What is needed:
Your output should be the complete listing, word for word, with no pictures in it.

Data extracts:

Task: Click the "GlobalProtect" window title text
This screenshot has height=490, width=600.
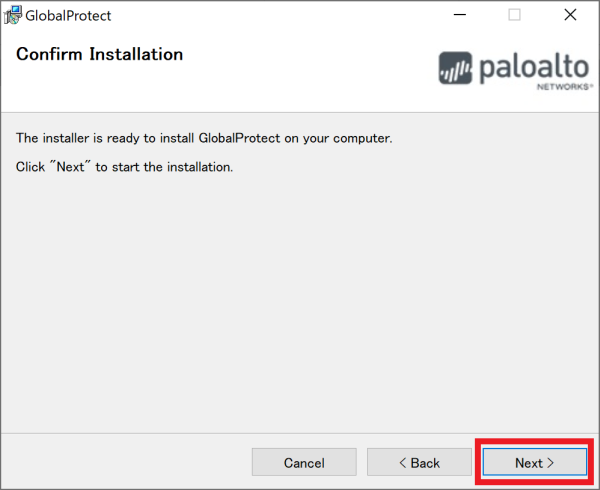Action: (69, 16)
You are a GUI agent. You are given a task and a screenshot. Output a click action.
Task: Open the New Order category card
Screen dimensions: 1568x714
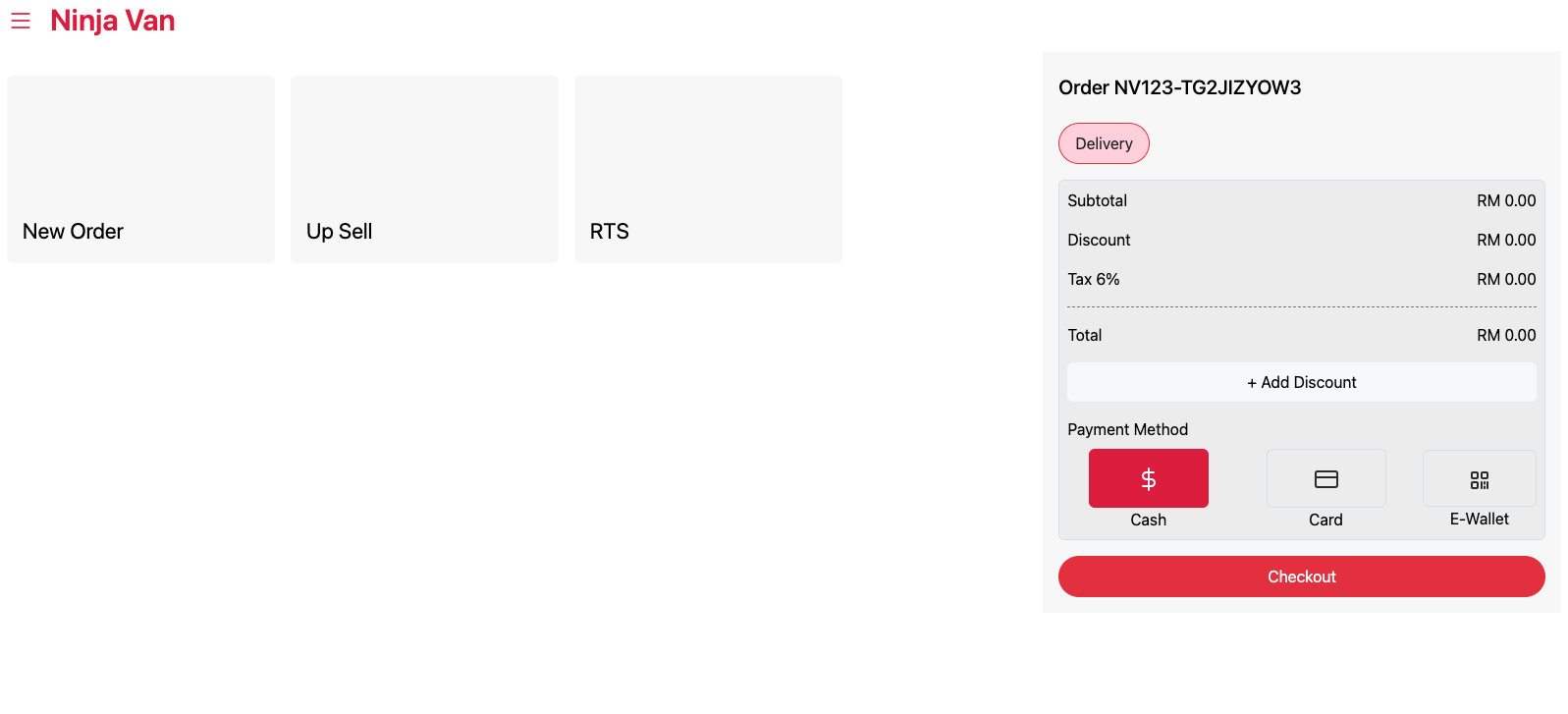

Answer to this exercise:
Task: Click the "GlobalProtect" window title text
This screenshot has height=490, width=600.
Action: (69, 16)
You are a GUI agent. You are given a task and a screenshot. Output a click action.
Task: Open the New Order category card
Screen dimensions: 1568x714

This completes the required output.